YOUR OBJECTIVE :: Reproduce the lines of the listing below verbatim, starting at the line that contains "has width=1019, height=840." and ending at the line that contains "The image size is (1594, 815).", with both of those lines included.

************

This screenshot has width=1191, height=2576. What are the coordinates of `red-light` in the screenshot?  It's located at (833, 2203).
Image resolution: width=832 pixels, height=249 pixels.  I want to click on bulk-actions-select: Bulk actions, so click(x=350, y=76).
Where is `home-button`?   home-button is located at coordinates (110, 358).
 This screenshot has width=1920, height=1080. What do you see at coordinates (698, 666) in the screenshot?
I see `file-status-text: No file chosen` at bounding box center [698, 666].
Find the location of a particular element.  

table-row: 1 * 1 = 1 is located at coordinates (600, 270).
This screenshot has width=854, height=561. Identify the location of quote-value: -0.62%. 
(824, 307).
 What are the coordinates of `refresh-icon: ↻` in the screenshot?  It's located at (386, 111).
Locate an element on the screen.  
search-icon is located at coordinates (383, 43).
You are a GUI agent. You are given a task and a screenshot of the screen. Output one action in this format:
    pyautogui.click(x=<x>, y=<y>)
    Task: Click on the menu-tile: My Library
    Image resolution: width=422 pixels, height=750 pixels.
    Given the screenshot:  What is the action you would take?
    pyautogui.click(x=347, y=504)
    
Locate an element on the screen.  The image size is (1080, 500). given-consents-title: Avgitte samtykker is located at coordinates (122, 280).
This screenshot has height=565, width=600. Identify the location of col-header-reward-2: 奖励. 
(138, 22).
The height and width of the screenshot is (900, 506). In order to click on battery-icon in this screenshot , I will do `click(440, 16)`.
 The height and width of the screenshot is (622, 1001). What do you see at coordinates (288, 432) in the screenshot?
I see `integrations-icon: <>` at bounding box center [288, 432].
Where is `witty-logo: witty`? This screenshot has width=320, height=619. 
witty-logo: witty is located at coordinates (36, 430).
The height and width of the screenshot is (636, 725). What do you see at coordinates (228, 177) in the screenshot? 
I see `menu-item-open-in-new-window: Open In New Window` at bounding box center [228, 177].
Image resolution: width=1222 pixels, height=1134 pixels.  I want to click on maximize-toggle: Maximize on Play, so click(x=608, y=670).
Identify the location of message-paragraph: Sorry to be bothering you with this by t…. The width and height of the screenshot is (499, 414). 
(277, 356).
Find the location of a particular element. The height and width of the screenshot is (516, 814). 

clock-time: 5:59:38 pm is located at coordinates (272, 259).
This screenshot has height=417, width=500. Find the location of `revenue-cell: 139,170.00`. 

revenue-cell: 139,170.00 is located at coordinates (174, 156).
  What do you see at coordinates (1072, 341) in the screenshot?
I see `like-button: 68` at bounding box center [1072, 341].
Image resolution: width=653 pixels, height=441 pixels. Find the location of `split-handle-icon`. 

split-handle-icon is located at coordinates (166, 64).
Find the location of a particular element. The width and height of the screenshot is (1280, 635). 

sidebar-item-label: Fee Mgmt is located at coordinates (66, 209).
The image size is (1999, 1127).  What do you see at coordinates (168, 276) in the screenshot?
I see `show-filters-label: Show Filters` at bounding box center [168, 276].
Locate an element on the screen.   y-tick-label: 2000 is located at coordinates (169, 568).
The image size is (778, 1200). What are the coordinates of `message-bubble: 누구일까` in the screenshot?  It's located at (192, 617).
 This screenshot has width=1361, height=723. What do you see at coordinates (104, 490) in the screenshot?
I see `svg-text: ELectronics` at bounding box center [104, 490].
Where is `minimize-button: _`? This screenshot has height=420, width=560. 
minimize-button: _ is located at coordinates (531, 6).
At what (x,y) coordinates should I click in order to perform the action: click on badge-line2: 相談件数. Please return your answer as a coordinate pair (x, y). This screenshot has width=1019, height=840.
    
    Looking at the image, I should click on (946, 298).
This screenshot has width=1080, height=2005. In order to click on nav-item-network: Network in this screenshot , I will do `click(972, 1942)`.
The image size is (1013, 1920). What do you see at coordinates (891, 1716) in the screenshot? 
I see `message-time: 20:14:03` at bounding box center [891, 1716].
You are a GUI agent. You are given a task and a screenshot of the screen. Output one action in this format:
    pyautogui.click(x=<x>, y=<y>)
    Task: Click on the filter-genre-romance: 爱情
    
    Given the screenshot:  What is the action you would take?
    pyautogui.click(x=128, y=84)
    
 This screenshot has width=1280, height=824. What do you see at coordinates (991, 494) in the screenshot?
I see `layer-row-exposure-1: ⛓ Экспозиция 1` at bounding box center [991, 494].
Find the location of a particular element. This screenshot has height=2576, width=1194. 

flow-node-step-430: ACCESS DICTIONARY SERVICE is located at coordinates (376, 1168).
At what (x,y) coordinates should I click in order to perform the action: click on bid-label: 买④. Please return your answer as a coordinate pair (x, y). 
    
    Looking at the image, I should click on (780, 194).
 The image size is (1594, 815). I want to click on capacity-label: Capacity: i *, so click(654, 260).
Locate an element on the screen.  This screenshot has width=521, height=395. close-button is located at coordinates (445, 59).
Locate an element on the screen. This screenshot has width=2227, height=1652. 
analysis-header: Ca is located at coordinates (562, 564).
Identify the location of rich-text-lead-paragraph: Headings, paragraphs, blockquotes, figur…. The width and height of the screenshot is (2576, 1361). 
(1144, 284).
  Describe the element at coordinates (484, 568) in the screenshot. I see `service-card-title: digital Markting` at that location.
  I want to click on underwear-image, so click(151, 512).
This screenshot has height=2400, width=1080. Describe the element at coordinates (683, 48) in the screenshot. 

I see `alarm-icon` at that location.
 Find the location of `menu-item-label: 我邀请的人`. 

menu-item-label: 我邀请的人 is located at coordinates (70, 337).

************

EXERCISE RESULT ::
At what (x,y) coordinates should I click in order to perform the action: click on badge-line2: 相談件数. Please return your answer as a coordinate pair (x, y). This screenshot has width=1019, height=840.
    
    Looking at the image, I should click on (946, 298).
This screenshot has width=1080, height=2005. In order to click on nav-item-network: Network in this screenshot , I will do `click(972, 1942)`.
The image size is (1013, 1920). What do you see at coordinates (891, 1716) in the screenshot? 
I see `message-time: 20:14:03` at bounding box center [891, 1716].
You are a GUI agent. You are given a task and a screenshot of the screen. Output one action in this format:
    pyautogui.click(x=<x>, y=<y>)
    Task: Click on the filter-genre-romance: 爱情
    
    Given the screenshot:  What is the action you would take?
    pyautogui.click(x=128, y=84)
    
 This screenshot has width=1280, height=824. What do you see at coordinates (991, 494) in the screenshot?
I see `layer-row-exposure-1: ⛓ Экспозиция 1` at bounding box center [991, 494].
Find the location of a particular element. This screenshot has height=2576, width=1194. 

flow-node-step-430: ACCESS DICTIONARY SERVICE is located at coordinates (376, 1168).
At what (x,y) coordinates should I click in order to perform the action: click on bid-label: 买④. Please return your answer as a coordinate pair (x, y). 
    
    Looking at the image, I should click on (780, 194).
 The image size is (1594, 815). I want to click on capacity-label: Capacity: i *, so click(654, 260).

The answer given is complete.